Although, at the time, it was believed that the patron of the expedition died of septicemia for no apparent reason, the most recent investigations point to a series of causal events that could explain his death:
After being sealed for three thousand years, the conditions inside the tomb of Tutankhamun favored the reproduction of various bacteria and fungi that, according to an investigation that took this case as an example, could develop greater virulence after spending a long period stored in the tomb.
Although these are microorganisms that could hardly cause damage to an immune system in good condition, Lord Carnarvon’s health problems (mainly respiratory) and a car accident he suffered years before suggest that it was actually a fungus known as Aspergillus, the one that caused an opportunistic infection in the aristocrat that culminated in his death.
Various microbiological analyzes inside ancient Egyptian tombs have discovered varieties of Aspergillus, as well as bacteria such as staphylococci and toxic substances such as ammonia, which in high concentrations, can cause serious damage to health.

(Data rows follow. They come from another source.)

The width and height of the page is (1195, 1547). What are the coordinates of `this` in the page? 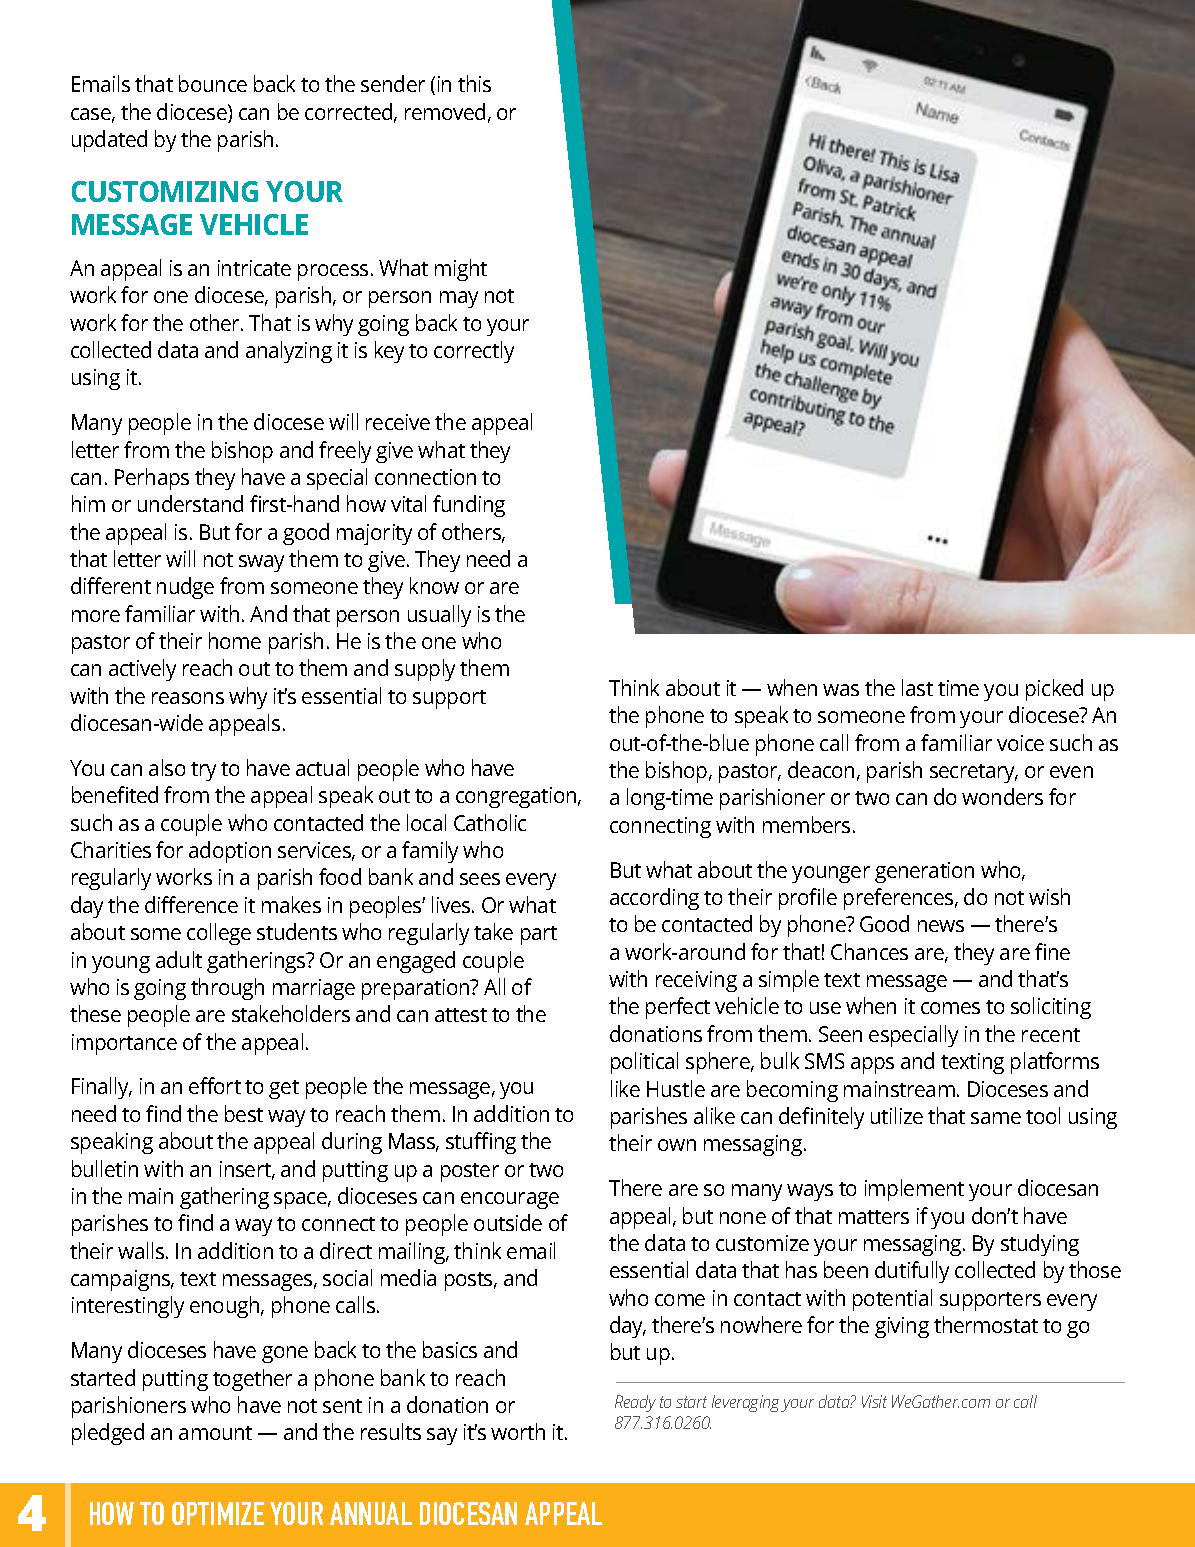 It's located at (474, 83).
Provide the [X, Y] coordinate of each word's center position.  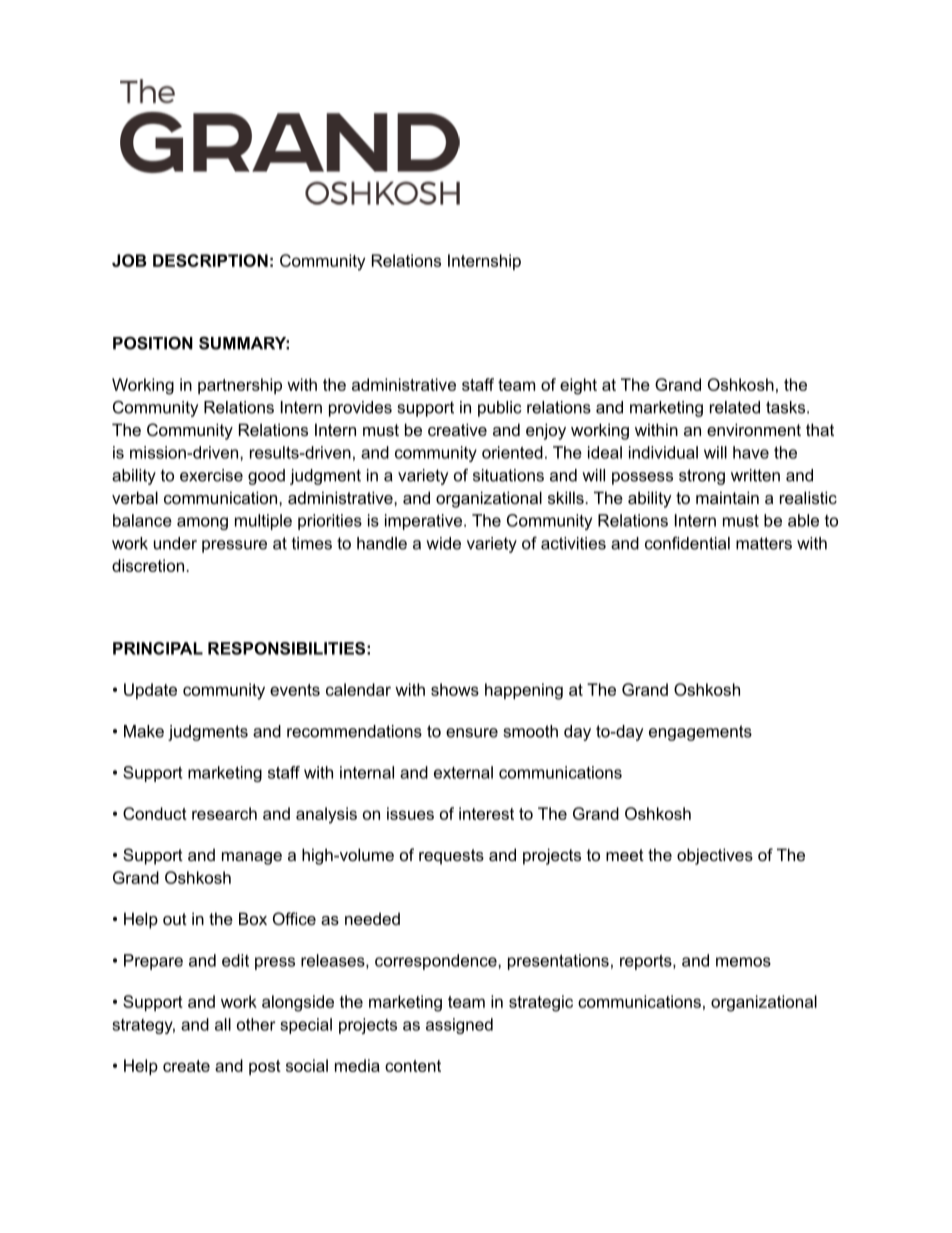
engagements [700, 733]
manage [252, 858]
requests [451, 857]
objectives [715, 856]
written [755, 475]
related [735, 407]
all [223, 1024]
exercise [211, 475]
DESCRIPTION [210, 260]
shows [455, 689]
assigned [459, 1026]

This hypothesis could help clarify the death of Lord Carnarvon, while the data from the English media on the number of deaths (which sometimes estimated the victims of Tutankhamun’s ‘curse’ at up to thirty people) turned out to be false.
After checking years later that only eight individuals died in a twelve-year period, Howard Carter remained a skeptic for the rest of his life, which ended seventeen years later due to cancer.